## Selected excerpt
================
IDE, on the other hand, is much easier to handle. As only two drives can be attached to an IDE port, there is only the Master or the Slave setting. No drive ID is required and the bus does not require any termination. Incompatibilities between two drives have become very unusual in the last years. Moreover, I'd guess that most of our readers make use of IDE drives, which is apparent hundreds of emails asking for advice.

IDE vs. SCSI, Continued

As already mentioned, it is also possible to run IDE RAID systems at very low cost, as IDE RAID controllers are very cheap compared to SCSI models - but they are usually limited to four drives. Moreover, you can use cheap IDE drives. When using two drives, the data transfer performance will practically double, and you will get even more performance using three or even four drives. Anyhow, you should know that performance does not increase linearly. Two drives still double your performance, whilst three drives do not provide triple the transfer speed any more. Using four drives will reach the limit of UltraDMA/66 at the most, so that you will usually get approximately 3.5x performance.

40 pin IDE connector

This photo shows the 40 pin IDE connector. Please note that a UDMA/66 cable comes with 80 pins, while the connector only has half the pin count.

8-bit SCSI connectors

That's how the older SCSI connectors look like (SCSI, SCSI-2 or FastSCSI, UltraSCSI).

16-bit SCSI connectors

The latest SCSI devices make use of the Ultra2Wide interface, but normal Wide and UltraWide SCSI (20 and 40 MByte/s) make use of the same 68 pin connector.

34 pin FDD connector

This one is the 34 pin FDD connector!

Test Criteria

Some people might believe that hard drives only differ in their performance. As a matter of fact, performance is only one chapter of the hard disc story. In an attempt to make drives faster, one popular measure has been to increase the rotational speed. As a result of higher friction, the drives become hotter and also make more noise due to high rotational speeds. That issue might not be a problem for servers, but home and office computers ought to run cool and should avoid noise as much as possible.

Test Criteria - Performance

A fast hard drive has to provide both short access times and high data transfer rates. The rotation speed has a big influence on both numbers, as it can both increase the transfer speed and reduce access times, due to the read/write heads having to wait less time until the requested data comes past the heads.

In order to increase performance, all modern disc drives come with an UltraDMA/66 (or UltraATA-2) interface and an internal cache memory. All drives in this article come with 2 Megabytes, apart from Seagate's 20 GByte Barracuda ATA I (which is in the process of being replaced by the faster Barracuda ATA II), which can only make use of 512 KBytes. In spite of this one vanishing from the market, I decided to include it in this review, as it has been our reference hard disc for almost all tests in the last six months.

Test Criteria - Noise Level

Every time you enter an office you can hear if computers are present. It is the power supply fan and the hard drive which are mostly responsible for the noise you can hear. High quality power supplies come with a thermistor and automatically increase or decrease the fan's rotation speed depending on the temperature inside the power supply.

The first hard drives that were running at 7,200 rpm produced a high frequency wheeze, which most people describe as almost unbearable if you have to work at or near them. Today, this wheeze could be reduced to a minimum, so that drives running 7,200 rpm are not any louder than 5,400 rpm models.
================
## Instructions
1 > Give every heading in the hard drive text. A heading is a short line that stands on its own above a paragraph.
2 > From the hard drive text, copy the passage starting with "Some people might" and going on through "much as possible.".

## Provided data
================
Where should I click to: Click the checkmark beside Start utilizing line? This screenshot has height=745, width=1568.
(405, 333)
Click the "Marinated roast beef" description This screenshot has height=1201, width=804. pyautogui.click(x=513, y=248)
================
## Answers below
1 >
IDE vs. SCSI, Continued
40 pin IDE connector
8-bit SCSI connectors
16-bit SCSI connectors
34 pin FDD connector
Test Criteria
Test Criteria - Performance
Test Criteria - Noise Level

2 >
Some people might believe that hard drives only differ in their performance. As a matter of fact, performance is only one chapter of the hard disc story. In an attempt to make drives faster, one popular measure has been to increase the rotational speed. As a result of higher friction, the drives become hotter and also make more noise due to high rotational speeds. That issue might not be a problem for servers, but home and office computers ought to run cool and should avoid noise as much as possible.